21 novembre 2013

Eptalia, di Antonella Canonico e Gabriele Rossi



Rieccoci all'appuntamento mensile con la colonna di Gabriele Rossi, questa volta con la partecipazione anche di Antonella Canonico, cioe' gli autori di Semi-immortalita' e fondatori degli iLabs. L'articolo e' stato pubblicato sul numero di novembre della rivista Monsieur). Data la corposita' dell'articolo lo pubblico su Estropico.org, invece che solo nella categoria Ask Venexia. Gli autori propongono una rivoluzione liberal-futurizzante basata su sette principi il primo dei quali e' il principio di verita' (ergo l'immagine qui sopra). Utopia? Forse, ma senza dubbio stimolante. Qui il sito del progetto Eptalia.

Epta in greco significa sette, come sette sono i principi su cui è basata la legge di Eptalia. Tecnicamente Eptalia è un meta-società, ovvero una società composta da individui che appartengono ad altre società (per esempio i cittadini italiani, i cittadini inglesi), ma che decidono di seguire delle regole diverse (generalmente più  restrittive) rispetto alle loro società di origine. Abbiamo diversi esempi di meta-società nel passato, la maggior parte nascoste. L’interessante novità è che la tecnologia disponibile consente di collegare individui anche molto distanti tra loro e consente di gestire il tutto nella massima trasparenza. Non ultimo, consente la partecipazione diretta delle menti artificiali, senza le quali riteniamo oggi non sarebbe possibile la costruzione di una meta-società  efficiente [...]

Eptalia eredita l’impostazione scientifica, filosofica e tecnologica espressa nel nostro  Semi-Immortalità. Un’impostazione fortemente convenzionalista, dove i concetti di bene e di male sono definiti solo in funzione di un obiettivo: bene è ciò che ci avvicina all’obiettivo, male è ciò che ci allontana. I sette principi non sono da considerarsi giusti in sé, sono «solo» molto vantaggiosi per gli esseri umani, e la teoria si compie nella sua applicazione pratica. Per alcune persone il rispetto dei principi può richiedere una notevole dose d’impegno personale, i vantaggi devono quindi essere eccezionalmente significativi. E noi crediamo lo siano.

L’ipotesi di partenza è che lo scopo ultimo della vita sia la comprensione completa della realtà e della nostra mente. Eptalia cercherà di favorire in tutti i modi possibili tale comprensione. Il principale vantaggio di quest’impostazione sarà il progressivo aumento della quantità e
della qualità della vita a nostra disposizione. Da un punto di vista sociale, ci aspettiamo un progressivo azzeramento della conflittualità. Il rispetto rigoroso del principio di verità  da parte di tutti i cittadini determinerà un livello di fiducia reciproca senza precedenti nella storia umana. Inoltre, il rispetto tendenziale degli altri sei principi favorirà il manifestarsi dell’amore, in tutte le sue forme, e della giustizia [...]

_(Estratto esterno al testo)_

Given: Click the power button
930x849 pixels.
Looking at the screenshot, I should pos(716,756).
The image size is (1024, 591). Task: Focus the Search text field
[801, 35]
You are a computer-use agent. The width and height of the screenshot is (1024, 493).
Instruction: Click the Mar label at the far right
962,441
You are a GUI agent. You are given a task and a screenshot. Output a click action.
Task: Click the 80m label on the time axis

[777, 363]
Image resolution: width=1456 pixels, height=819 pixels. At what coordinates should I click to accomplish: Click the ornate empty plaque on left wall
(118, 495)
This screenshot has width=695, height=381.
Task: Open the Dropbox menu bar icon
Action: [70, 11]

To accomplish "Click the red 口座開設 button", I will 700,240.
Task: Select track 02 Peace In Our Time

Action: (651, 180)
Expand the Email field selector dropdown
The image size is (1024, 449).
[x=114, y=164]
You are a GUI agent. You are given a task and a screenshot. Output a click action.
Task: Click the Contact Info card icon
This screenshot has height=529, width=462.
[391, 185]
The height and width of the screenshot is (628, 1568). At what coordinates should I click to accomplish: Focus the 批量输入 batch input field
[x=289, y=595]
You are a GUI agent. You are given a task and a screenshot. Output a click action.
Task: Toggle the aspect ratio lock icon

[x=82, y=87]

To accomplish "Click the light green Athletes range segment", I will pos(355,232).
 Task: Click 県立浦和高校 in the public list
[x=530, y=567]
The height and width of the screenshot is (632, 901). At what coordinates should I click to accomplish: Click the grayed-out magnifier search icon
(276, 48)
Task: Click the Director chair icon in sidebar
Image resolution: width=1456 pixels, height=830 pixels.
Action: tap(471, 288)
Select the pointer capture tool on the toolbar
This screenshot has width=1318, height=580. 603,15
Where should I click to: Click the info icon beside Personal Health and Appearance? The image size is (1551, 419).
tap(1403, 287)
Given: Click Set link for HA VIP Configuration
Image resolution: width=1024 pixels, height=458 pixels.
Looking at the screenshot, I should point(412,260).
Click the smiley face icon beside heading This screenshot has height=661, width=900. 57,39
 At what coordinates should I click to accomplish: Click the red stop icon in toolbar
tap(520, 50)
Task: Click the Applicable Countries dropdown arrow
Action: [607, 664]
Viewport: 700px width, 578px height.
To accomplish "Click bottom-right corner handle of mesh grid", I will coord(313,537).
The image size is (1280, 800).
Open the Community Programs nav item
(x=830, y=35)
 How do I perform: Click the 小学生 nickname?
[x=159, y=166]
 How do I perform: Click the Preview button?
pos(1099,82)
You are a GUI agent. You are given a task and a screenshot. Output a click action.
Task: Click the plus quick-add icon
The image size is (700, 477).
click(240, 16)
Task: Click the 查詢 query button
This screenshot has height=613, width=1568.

Eptalia sarà il territorio ideale in cui potrà manifestarsi il principio che fornisce maggiori garanzie di sviluppo e ricchezza, quello che nella teoria dei giochi viene definito come «vinci-vinci» (derivazione diretta del principio di collaborazione). Ogni azienda potrà essere costituita solo da cittadini che saranno necessariamente tenuti a rispettare i sette principi. L’esempio delle compagnie di assicurazione crediamo sia esplicativo: sulla base dei principi condivisi un cittadino non potrà denunciare un sinistro falso e una compagnia non potrà accampare scuse pretestuose per non pagare i sinistri nei tempi stabiliti.

O meglio, se lo faranno, sarà l’ultima loro azione in questa collettività virtuosa. In generale, Eptalia si indirizza verso tutte le persone oneste e leali, indipendentemente dal livello culturale ed economico, dalle idee politiche e religiose. Chiama a sé chi ama il rispetto della parola data
ed è sempre attento alle conseguenze delle proprie azioni sugli altri. E che si aspetta che gli altri facciano lo stesso. Questo luogo dello stare insieme si rivolge alle persone che amano la
libertà e fanno fatica a tollerare una macchina statale di ciclopica inefficienza, figlia della demagogia, che sta annientando la nostra civiltà; parla a chi non crede che tutti gli imprenditori siano disonesti o che tutti i lavoratori siano dei fannulloni. Si rivolge dunque alle persone
che non hanno intenzione di arrendersi.